* **Short problem**
Return every row below word for word, but leave out the pictures.

[Records on locating elements on screens]
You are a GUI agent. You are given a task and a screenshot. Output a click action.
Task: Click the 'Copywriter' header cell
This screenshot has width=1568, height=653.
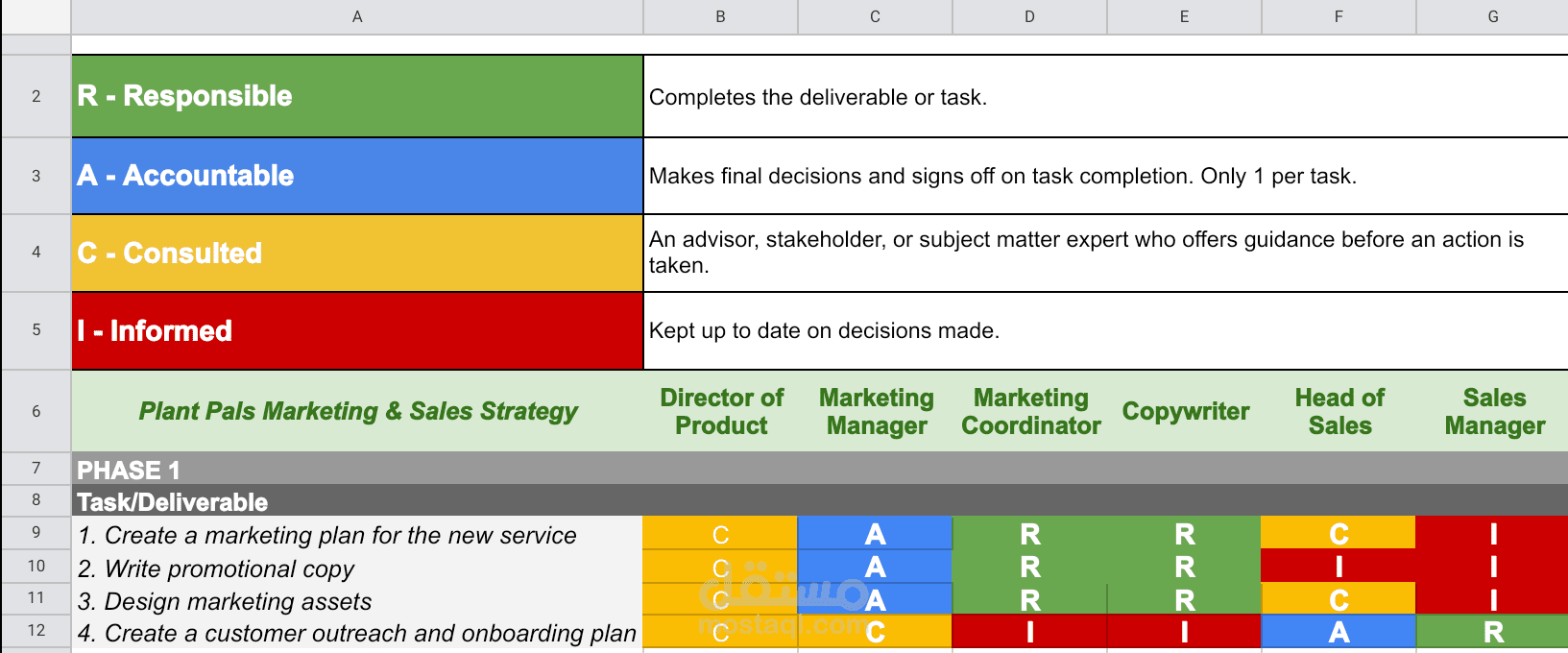[x=1184, y=411]
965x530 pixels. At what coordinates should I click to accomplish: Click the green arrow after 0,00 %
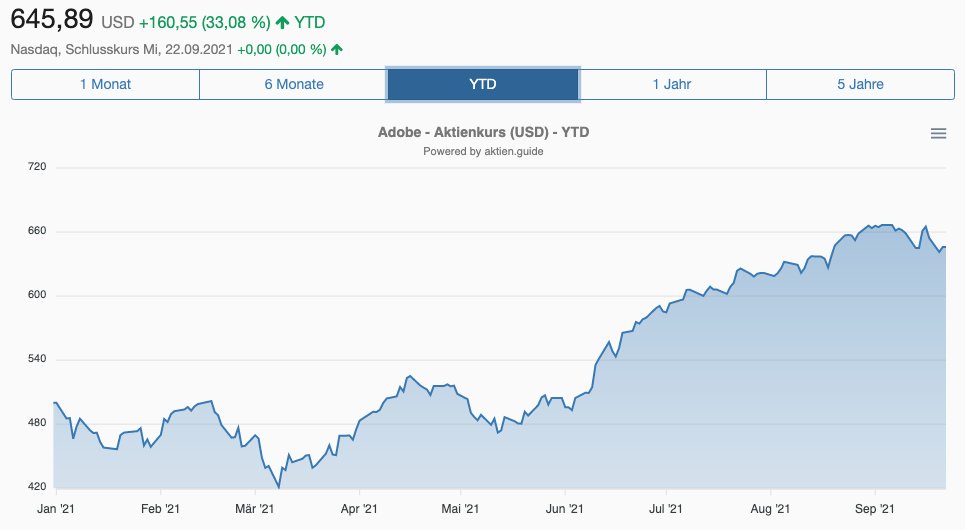(337, 48)
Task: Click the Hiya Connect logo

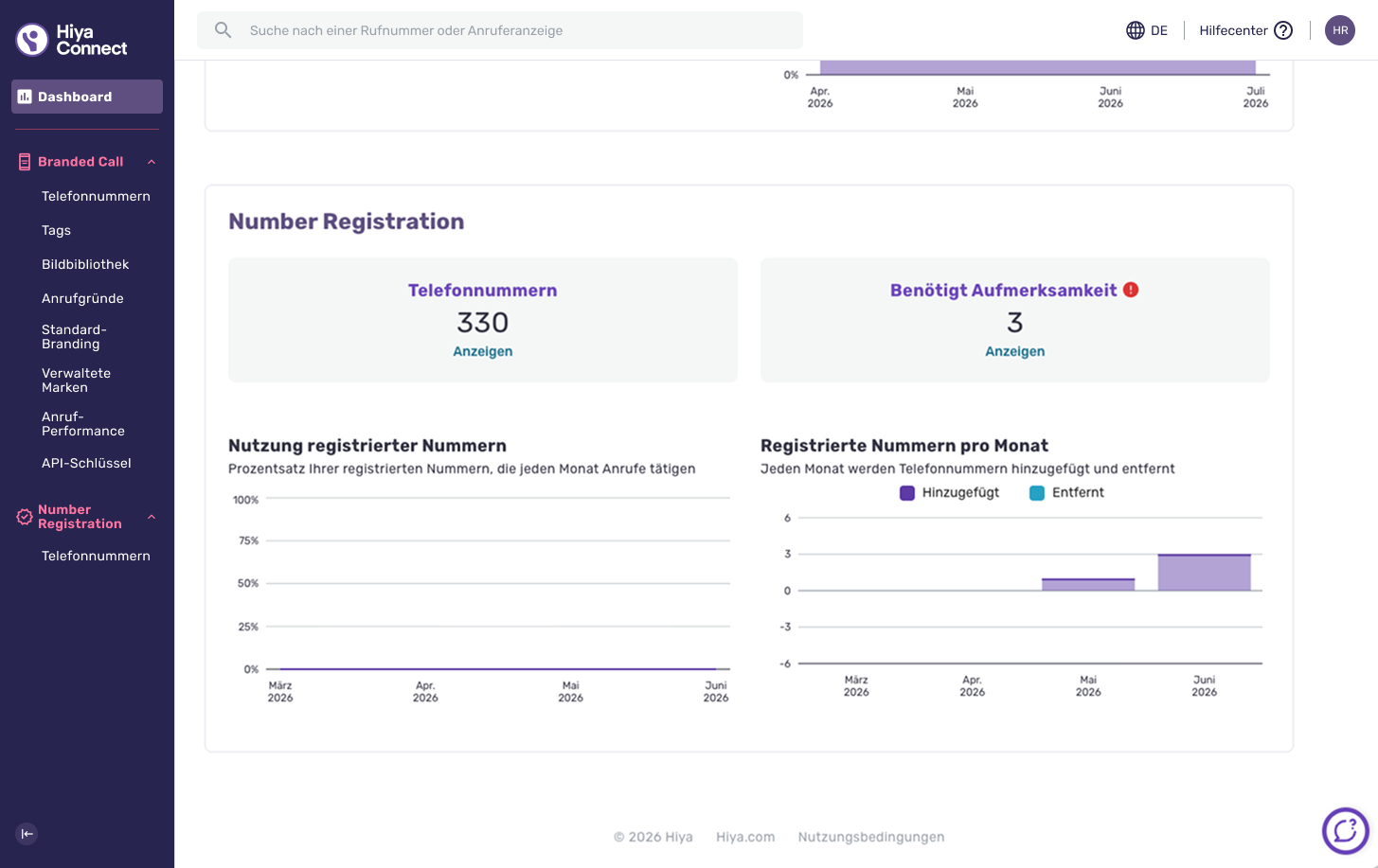Action: 72,40
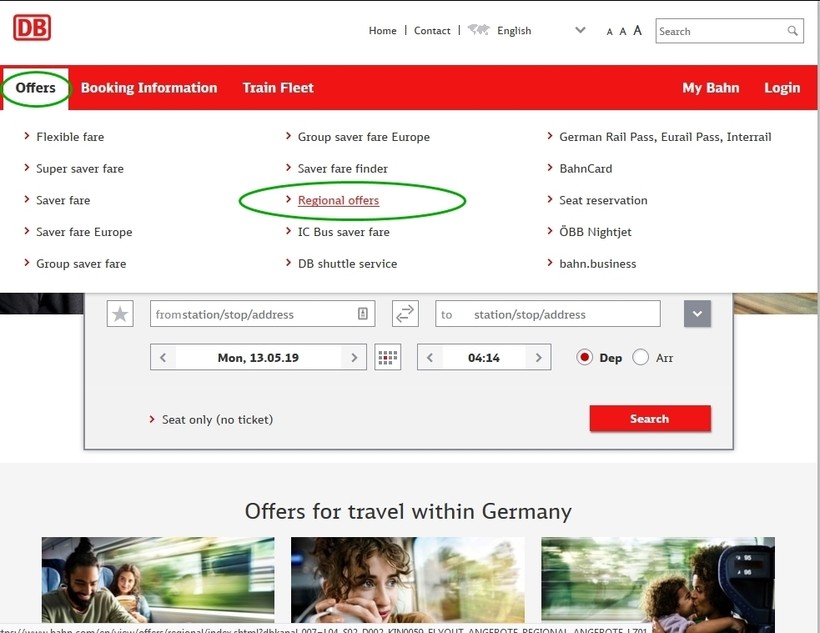This screenshot has height=633, width=820.
Task: Click the smallest font size A
Action: pyautogui.click(x=609, y=32)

* **Solved problem**
You are a GUI agent. You are given a task and a screenshot. Output a click action.
Task: Click the 'Copywriter' header cell
This screenshot has width=1568, height=653.
[x=1184, y=411]
965x530 pixels. At what coordinates should I click to accomplish: Click the green arrow after 0,00 %
(337, 48)
Task: Click the Hiya Connect logo

Action: 72,40
This screenshot has height=633, width=820.
Task: Click the smallest font size A
Action: pyautogui.click(x=609, y=32)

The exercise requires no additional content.